Jews and Muslims found common ground last week by agreeing that fundamentalists were to blame for giving religion a bad name.

President of the Muslim College Dr Zahi Badawi and Rabbi Jonathan Wittenberg drew a packed house for a debate on secularism at the North London Synagogue in East End Road, Finchley, on Wednesday last week.

They had different opinions of the importance of secularism in society with Dr Badawi saying religion had been corrupted by fundamentalists, misinterpreted by society and broken down by secularism.

"People conceive of religion as divisive so rules have been imposed from above through which everyone has the same dues," said Dr Badawi. "The problems arise from fundamentalists this is what gives religion a bad name. Fundamentalism is a disease. We need to train our religious people properly.

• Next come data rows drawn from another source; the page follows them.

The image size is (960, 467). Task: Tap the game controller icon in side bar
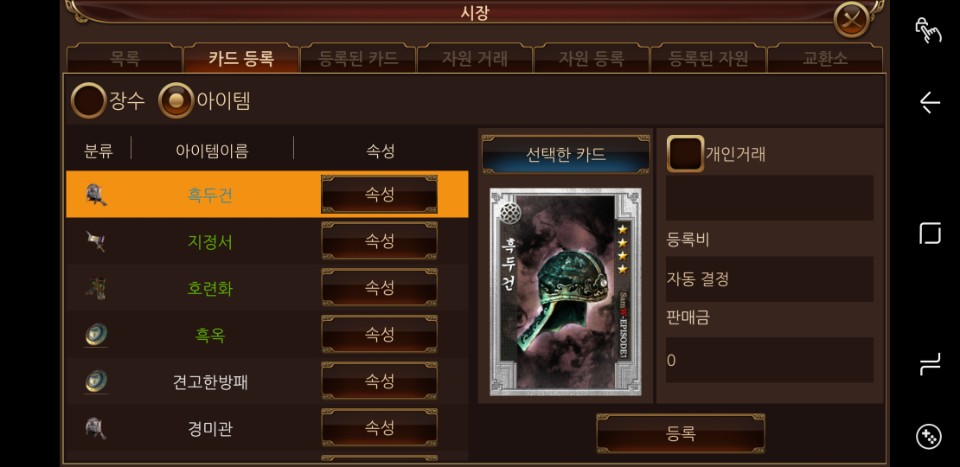point(929,436)
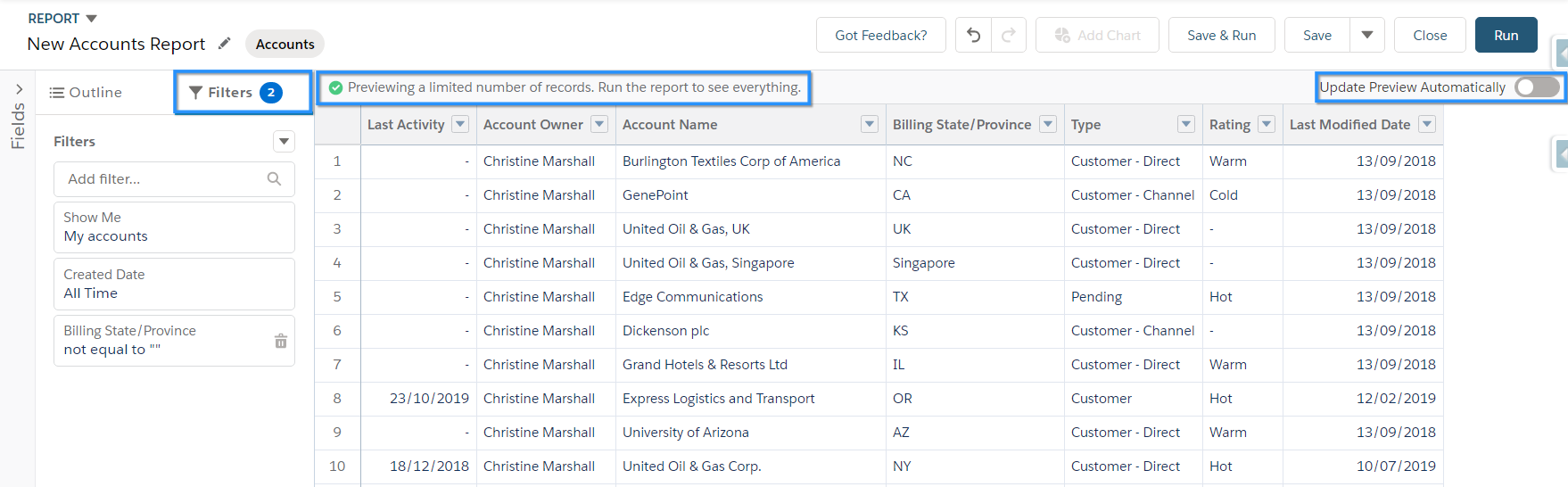This screenshot has width=1568, height=487.
Task: Click the Add Chart button
Action: pos(1097,36)
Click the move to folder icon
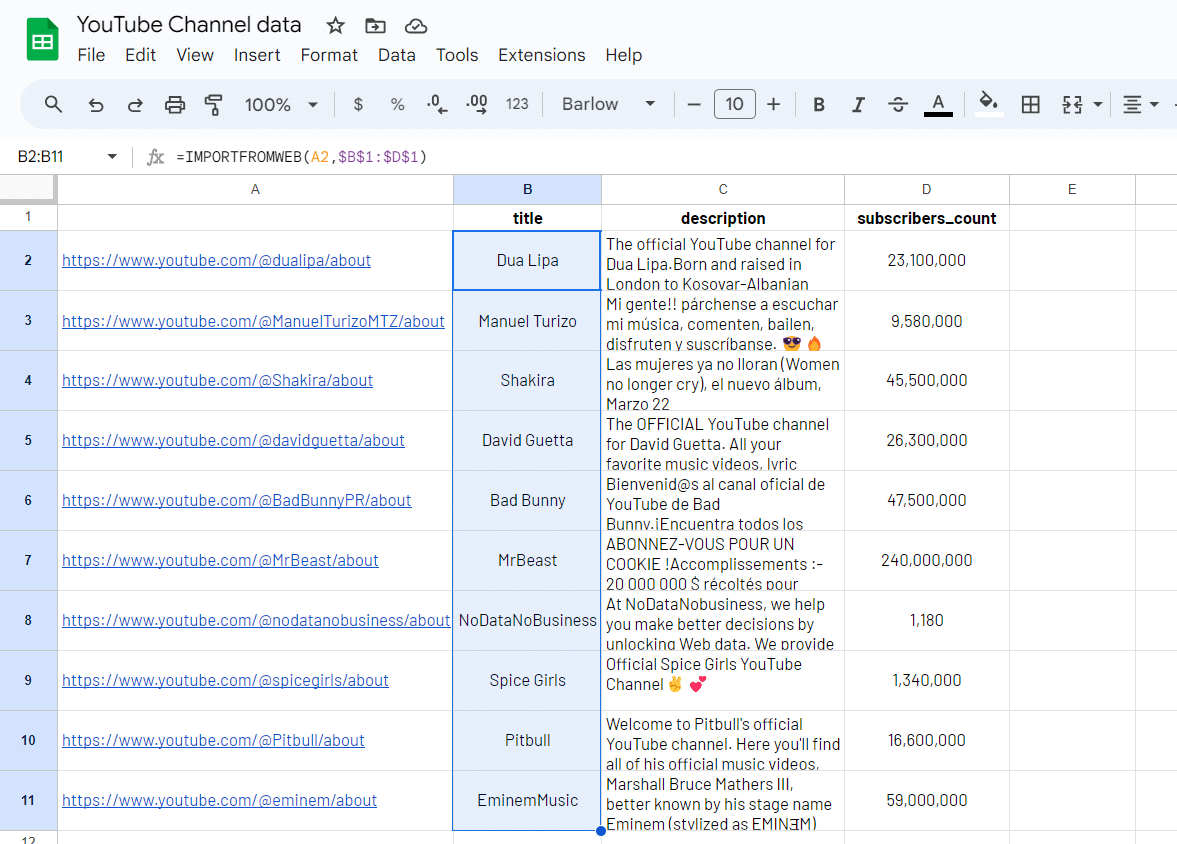This screenshot has width=1177, height=844. (376, 25)
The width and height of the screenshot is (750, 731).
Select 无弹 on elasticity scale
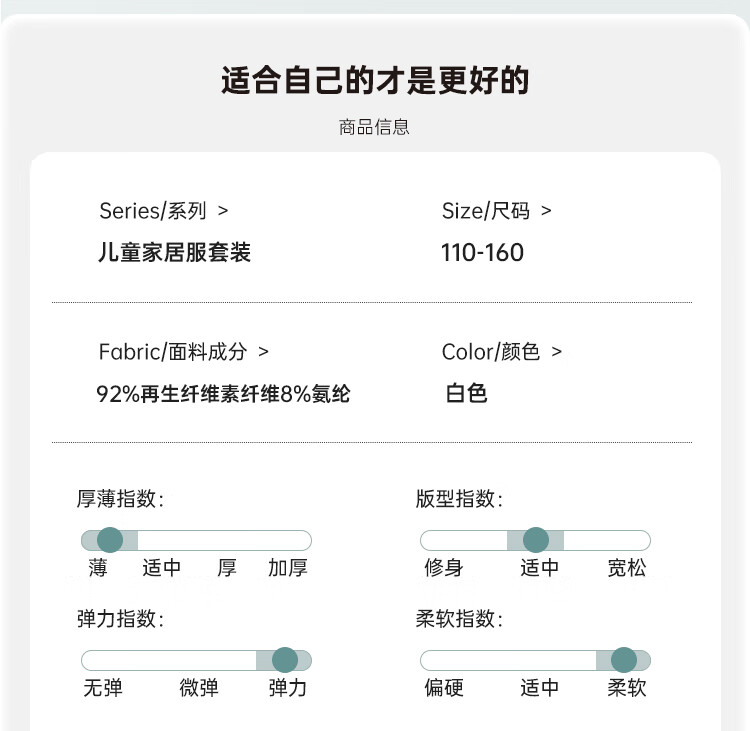click(x=103, y=688)
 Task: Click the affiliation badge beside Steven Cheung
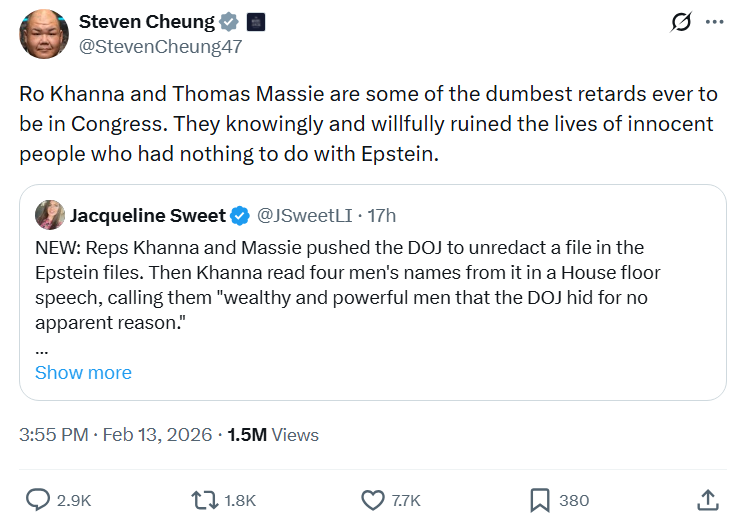[x=256, y=21]
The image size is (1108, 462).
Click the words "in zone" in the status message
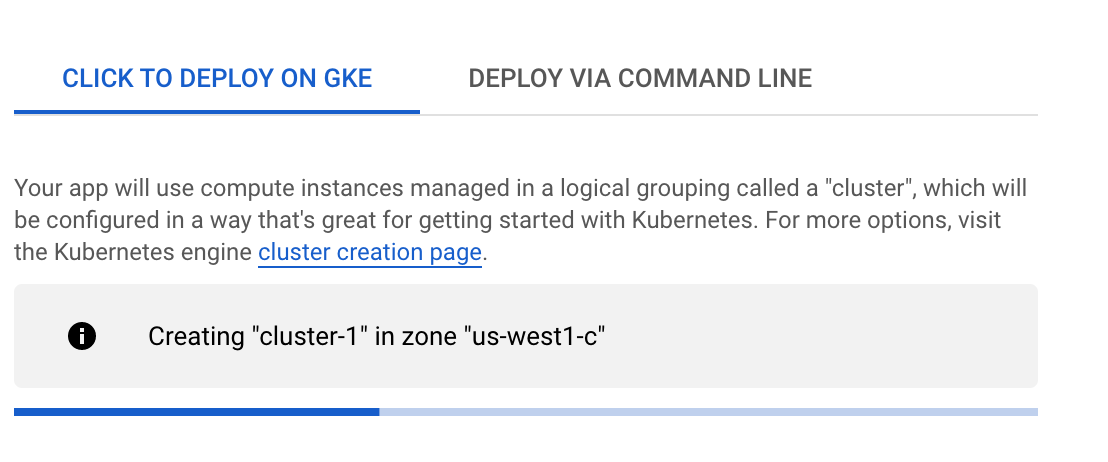(416, 336)
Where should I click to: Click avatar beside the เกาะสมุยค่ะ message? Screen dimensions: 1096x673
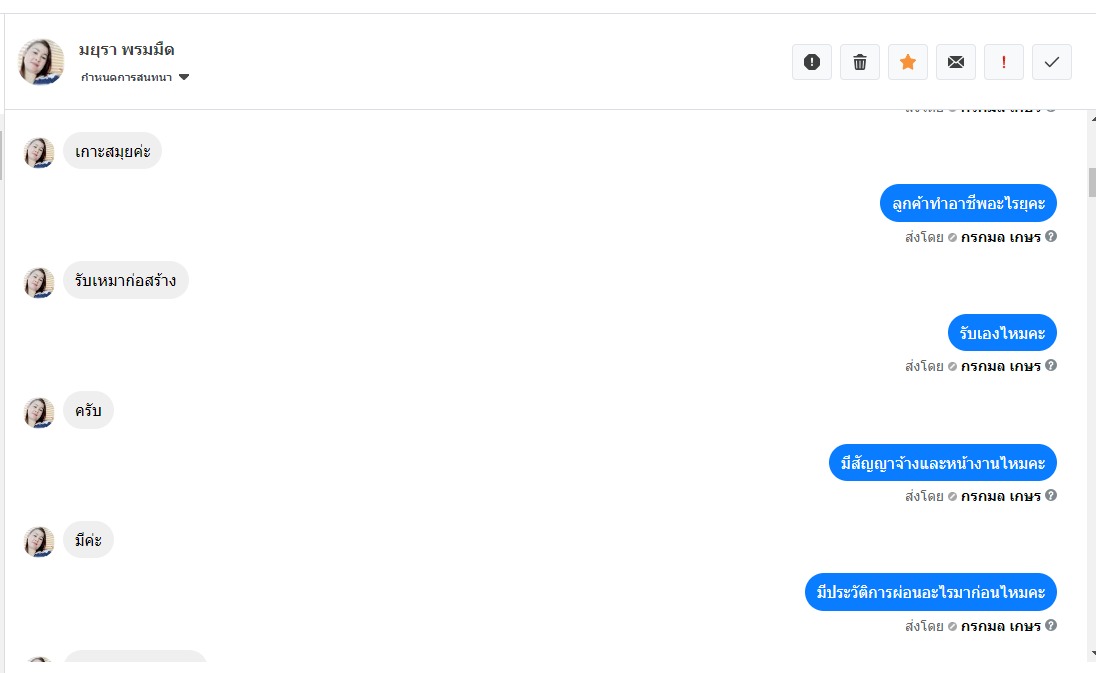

"We need to protect our religion from ignorance and from those who try to own it and then misrepresent it. It is easy to preach hatred because you do not have to think.

"We need to inform society to show our ideas are in no way harmful."

Rabbi Wittenberg suggested religions should find common ground to combat fundamentalism. He said that in a revival of religion they should draw lessons from secular values, such as equality, and combine them with the responsibility of religion to avoid ignorant loyalty.

He said: "We have a sense we are on different paths of the same mountain. We cannot claim God because he is greater than any of us. I would like to see this common religion reassert itself."